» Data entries
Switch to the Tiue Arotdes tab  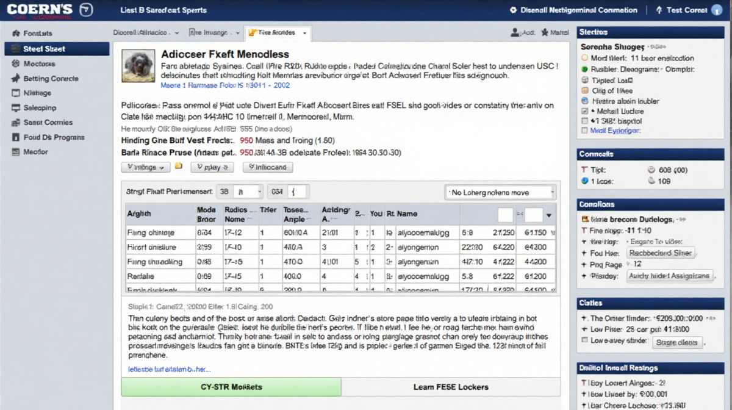pos(278,33)
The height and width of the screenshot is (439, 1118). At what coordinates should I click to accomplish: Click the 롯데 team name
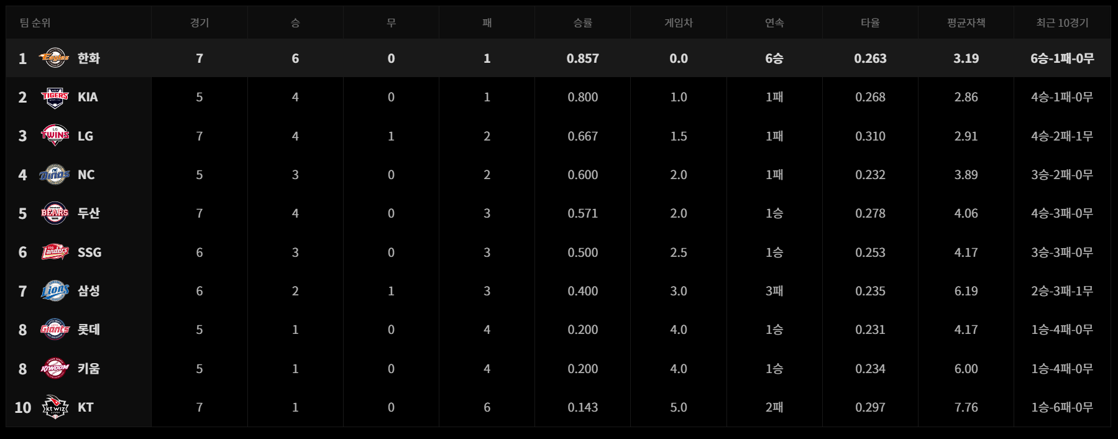click(89, 330)
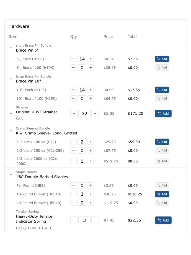This screenshot has height=255, width=191.
Task: Add 5" Each (H5PE) to cart
Action: [x=162, y=59]
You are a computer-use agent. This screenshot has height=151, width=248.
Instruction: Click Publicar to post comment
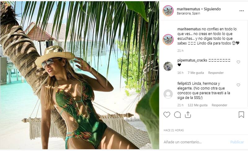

» WHAT IS EXPECTED
Where a line contains "The height and", begin there and transcribe every line through the last one of the records above, exactly and with no pictures.

» SOLUTION TO THIS PROBLEM
The height and width of the screenshot is (439, 1118). At what coordinates should I click to accomplish: Click the 롯데 team name
click(89, 330)
This screenshot has height=255, width=191.
Task: Add 5" Each (H5PE) to cart
Action: [x=162, y=59]
You are a computer-use agent. This screenshot has height=151, width=248.
Instruction: Click Publicar to post comment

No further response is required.